Trioxin (Return of the Living Dead)
Trioxin (aka 2,4,5-trioxin) is a fictional nerve agent featured in the Return of the Living Dead movies, which turns living beings into zombies.
It is shown as a greenish or whitish vapor, typically stored under pressure in large steel drums. It was originally created by the United States military as an herbicide to destroy marijuana plants; however, the Army was quite surprised when the gas also restored life to cadavers, dismembered body parts, and even dead animals and insects. Moreover, trioxin appears to be toxic, and a single exposure can both kill a person and revive him again.
"Zombies" created by exposure to trioxin retain all of their former intelligence and abilities, including the abilities to speak, run, and reason. Like normal cadavers, they suffer the effects of rigor mortis, which they naturally find extremely painful. They also crave human brain; one zombie explains that they require endorphins found in the brain to stave off the pain of being decomposing cadavers. Trioxin zombies cannot be killed by normal means or by damage to the brain. The only known ways to destroy zombies created by trioxin are by incineration or electrocution.
Though a volatile gas, 2,4,5-trioxin is fairly stable, and can withstand temperatures in the thousands of degrees. Attempts to cremate trioxin-spawned zombies typically release trioxin gas into the air, where it may contaminate rainclouds and fall to the ground. If the contaminated rainwater falls over a cemetery, it can potentially reanimate every corpse interred there.
According to the Return of the Living Dead series, trioxin was the cause of an incident on which the "fiction" movie Night of the Living Dead was based. Since the zombies created by trioxin could not be killed with a shot to the head, unlike the zombies in the film, they were stored in sealed drums for two decades. In Return of the Living Dead III, it is revealed that the U.S. military is deliberately experimenting with trioxin in an effort to create zombie supersoldiers.
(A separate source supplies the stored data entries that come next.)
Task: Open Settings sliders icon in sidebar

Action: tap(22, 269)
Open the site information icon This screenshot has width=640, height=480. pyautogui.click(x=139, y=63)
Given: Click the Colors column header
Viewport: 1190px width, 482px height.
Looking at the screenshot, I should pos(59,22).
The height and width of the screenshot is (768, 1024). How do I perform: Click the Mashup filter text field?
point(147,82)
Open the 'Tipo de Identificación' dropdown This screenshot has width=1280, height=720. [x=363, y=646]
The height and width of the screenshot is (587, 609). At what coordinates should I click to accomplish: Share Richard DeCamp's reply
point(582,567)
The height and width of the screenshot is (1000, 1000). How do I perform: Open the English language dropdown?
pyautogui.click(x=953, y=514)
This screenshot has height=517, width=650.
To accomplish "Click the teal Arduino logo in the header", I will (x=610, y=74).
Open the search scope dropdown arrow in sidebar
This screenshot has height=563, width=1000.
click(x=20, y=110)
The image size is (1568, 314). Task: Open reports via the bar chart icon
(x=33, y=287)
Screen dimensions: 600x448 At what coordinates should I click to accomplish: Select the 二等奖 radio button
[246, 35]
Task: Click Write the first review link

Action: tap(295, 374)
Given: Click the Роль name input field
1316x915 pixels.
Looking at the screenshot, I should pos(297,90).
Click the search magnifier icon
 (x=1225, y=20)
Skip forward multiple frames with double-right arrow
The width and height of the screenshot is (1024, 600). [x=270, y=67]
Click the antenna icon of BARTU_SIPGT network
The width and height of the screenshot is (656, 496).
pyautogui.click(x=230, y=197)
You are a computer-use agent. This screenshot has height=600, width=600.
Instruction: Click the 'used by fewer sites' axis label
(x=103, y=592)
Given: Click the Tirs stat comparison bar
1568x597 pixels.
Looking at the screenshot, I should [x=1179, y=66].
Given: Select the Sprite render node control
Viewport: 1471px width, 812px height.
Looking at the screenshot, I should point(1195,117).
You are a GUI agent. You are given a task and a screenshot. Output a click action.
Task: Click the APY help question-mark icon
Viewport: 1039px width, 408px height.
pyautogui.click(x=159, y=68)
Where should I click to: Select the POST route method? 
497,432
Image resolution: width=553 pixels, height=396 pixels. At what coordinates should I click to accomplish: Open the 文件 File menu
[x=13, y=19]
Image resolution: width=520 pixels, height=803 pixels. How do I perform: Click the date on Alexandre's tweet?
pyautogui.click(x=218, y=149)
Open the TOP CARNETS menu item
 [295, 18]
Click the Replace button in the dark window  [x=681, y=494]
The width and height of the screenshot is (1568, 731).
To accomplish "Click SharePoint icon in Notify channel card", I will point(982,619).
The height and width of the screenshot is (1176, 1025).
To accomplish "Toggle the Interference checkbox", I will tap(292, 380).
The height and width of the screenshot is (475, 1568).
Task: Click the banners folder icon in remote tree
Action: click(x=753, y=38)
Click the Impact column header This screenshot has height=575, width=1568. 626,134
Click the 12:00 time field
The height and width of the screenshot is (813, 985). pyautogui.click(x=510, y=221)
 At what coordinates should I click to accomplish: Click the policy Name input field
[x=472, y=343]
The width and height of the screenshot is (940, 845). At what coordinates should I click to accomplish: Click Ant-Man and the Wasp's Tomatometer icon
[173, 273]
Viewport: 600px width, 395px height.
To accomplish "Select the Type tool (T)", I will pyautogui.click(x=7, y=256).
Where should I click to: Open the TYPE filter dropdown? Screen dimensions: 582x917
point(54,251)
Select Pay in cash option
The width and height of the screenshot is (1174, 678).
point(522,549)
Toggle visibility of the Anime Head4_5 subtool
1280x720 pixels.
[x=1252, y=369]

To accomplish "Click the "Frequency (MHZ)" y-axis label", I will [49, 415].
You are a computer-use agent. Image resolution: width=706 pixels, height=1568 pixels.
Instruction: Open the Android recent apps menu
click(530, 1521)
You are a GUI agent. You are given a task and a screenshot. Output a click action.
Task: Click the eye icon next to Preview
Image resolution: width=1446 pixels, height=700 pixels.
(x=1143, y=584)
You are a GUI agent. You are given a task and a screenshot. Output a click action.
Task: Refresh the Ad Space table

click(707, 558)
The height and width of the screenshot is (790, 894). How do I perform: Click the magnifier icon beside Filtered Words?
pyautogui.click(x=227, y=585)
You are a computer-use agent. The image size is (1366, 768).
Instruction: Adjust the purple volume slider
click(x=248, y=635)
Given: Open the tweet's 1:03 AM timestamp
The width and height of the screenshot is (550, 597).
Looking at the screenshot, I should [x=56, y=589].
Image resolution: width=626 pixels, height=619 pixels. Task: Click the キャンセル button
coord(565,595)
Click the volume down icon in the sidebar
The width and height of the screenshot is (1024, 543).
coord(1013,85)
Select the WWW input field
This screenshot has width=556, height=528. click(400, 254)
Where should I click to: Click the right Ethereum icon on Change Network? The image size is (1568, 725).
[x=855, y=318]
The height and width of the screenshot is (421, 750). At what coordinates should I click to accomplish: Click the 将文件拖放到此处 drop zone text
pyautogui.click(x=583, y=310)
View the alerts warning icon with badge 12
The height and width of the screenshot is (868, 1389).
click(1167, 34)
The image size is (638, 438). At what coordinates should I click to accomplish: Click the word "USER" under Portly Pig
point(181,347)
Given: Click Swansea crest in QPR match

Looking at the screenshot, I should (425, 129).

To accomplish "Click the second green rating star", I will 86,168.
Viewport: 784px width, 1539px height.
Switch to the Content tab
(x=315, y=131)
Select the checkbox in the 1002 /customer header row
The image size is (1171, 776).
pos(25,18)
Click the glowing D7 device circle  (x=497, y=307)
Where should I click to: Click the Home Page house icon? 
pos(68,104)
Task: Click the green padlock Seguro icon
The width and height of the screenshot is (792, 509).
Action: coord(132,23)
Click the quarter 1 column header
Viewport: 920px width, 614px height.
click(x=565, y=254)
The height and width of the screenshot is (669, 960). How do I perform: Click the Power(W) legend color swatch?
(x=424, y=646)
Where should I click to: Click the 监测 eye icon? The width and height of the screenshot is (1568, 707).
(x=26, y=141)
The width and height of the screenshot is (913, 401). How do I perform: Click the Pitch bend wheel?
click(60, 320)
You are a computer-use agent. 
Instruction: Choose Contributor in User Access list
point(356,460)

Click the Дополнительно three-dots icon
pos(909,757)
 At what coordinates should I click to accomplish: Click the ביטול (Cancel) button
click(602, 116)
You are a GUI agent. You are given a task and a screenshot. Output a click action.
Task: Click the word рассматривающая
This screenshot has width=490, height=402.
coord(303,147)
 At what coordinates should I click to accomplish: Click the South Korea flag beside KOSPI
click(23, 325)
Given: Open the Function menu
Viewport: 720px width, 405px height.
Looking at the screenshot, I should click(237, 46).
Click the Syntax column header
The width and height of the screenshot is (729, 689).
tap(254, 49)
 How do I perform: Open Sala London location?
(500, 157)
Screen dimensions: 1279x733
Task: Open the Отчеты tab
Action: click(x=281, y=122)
2,4,5-trioxin is based in part on Agent Orange, a real-life defoliant used by the Army during the Vietnam War. The two chemicals share a number of similarities: both were used against plants by the United States Army during the 1960s, and both proved to have horrifying side effects. One of the two chemicals used to produce Agent Orange is called 2,4,5-Trichlorophenoxyacetic acid. Agent Orange also contained chemicals known as dioxins.
2,4,5-trioxin should not be mistaken for the real chemical trioxin, which is used by morticians to repair cells and maintain a corpse's contours after postmortem tissue constriction.
Trioxin in music:
Trioxin is a song by death/gore metal band Lord gore
2-4-5 Trioxin is also the name of a seminal Indianapolis, Indiana based punk band.